**Extract to read**
*-*-*

Apache Kafka Explained • Pranshu's Dev Diaries

What is Kafka and Why Do We Need It?

Real-World Problem: Uber Example

Let’s understand with a simple example. Suppose there is a company called Uber. In Uber, there are:

Drivers (pilots)
Customers

The Problem:

Customer books a ride
Customer wants to track the driver’s live location
Driver sends his location coordinates every second to the UBER server
This location data needs to be:
- Saved in database for analysis
- Sent to customer for live tracking
- etc

Let’s do the math:

Suppose a driver sends location every second
If it takes 30 minutes to reach customer location
30 minutes = 30 × 60 = 1800 seconds
This means 1800 records will be saved in database for just one ride!

Now imagine:

1,00,000 (1Lakh) active rides at the same time
Each sending location every second
Database will receive insertions 100000 × 1800 = 18,000,000 (18 crore) records in 30 minutes
Database operations per second will be very high
System might crash due to high load

Database Throughput Problem

What is Throughput?

Throughput means how many operations (read/write) a database can handle in a particular time
If we do too many operations, throughput becomes very high
High throughput can crash the system

Traditional Database Issues:

Low throughput capacity
Cannot handle millions of real-time operations
Gets slow with heavy traffic

Kafka - The Solution

What is Kafka?

Primary Identity: Distributed Event Streaming Platform (A system that captures and shares data at the very moment it happens)
Secondary Use: Can work as a Message Broker
Kafka has very high throughput (millions of events per second)
It is NOT a replacement for database
Kafka provides persistent event storage with configurable retention
Database has permanent storage but limited real-time throughput

Key Difference from Traditional Message Brokers:

Message Broker: Messages deleted after consumption
Event Streaming: Events stored persistently, can be replayed

How Kafka Helps:

Handles millions of events per second
Acts as a buffer between data producers and consumers
Prevents database overload
Events can be replayed for reprocessing
Multiple consumers can read same events
Enables real-time stream processing

Kafka Architecture

Basic Components



[Producer] -----> [Kafka Server] -----> [Consumer]
(Driver App)    (Message Broker)    (Location Service)
                        |
                        |
                ┌─────────┐
                │ Topic 1 │ (driver-locations)
                │ Topic 2 │ (ride-requests)
                │ Topic 3 │ (payments)
                └─────────┘

Components:

Producer: Sends data to Kafka (like Uber driver sending location)

*-*-*

**Stored data**
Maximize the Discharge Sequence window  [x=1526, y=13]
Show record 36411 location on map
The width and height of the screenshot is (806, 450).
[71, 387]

*-*-*

**Written problem 1**
Reproduce the Kafka explainer between "Kafka Architecture" and "2 │ (ride-requests)", inclusive, updating "Location Service" to "Tracking Service".
**Written problem 2**
Answer these questions from the Kafka explainer:
(a) How many location records does a single 30-minute ride save to the database?
(b) According to the explainer, what happens to messages in a traditional message broker after consumption?
(c) What does a producer do?

**Reply 1**
Kafka Architecture

Basic Components



[Producer] -----> [Kafka Server] -----> [Consumer]
(Driver App)    (Message Broker)    (Tracking Service)
                        |
                        |
                ┌─────────┐
                │ Topic 1 │ (driver-locations)
                │ Topic 2 │ (ride-requests)

**Reply 2**
(a) 1800 records.
(b) They are deleted.
(c) It sends data to Kafka.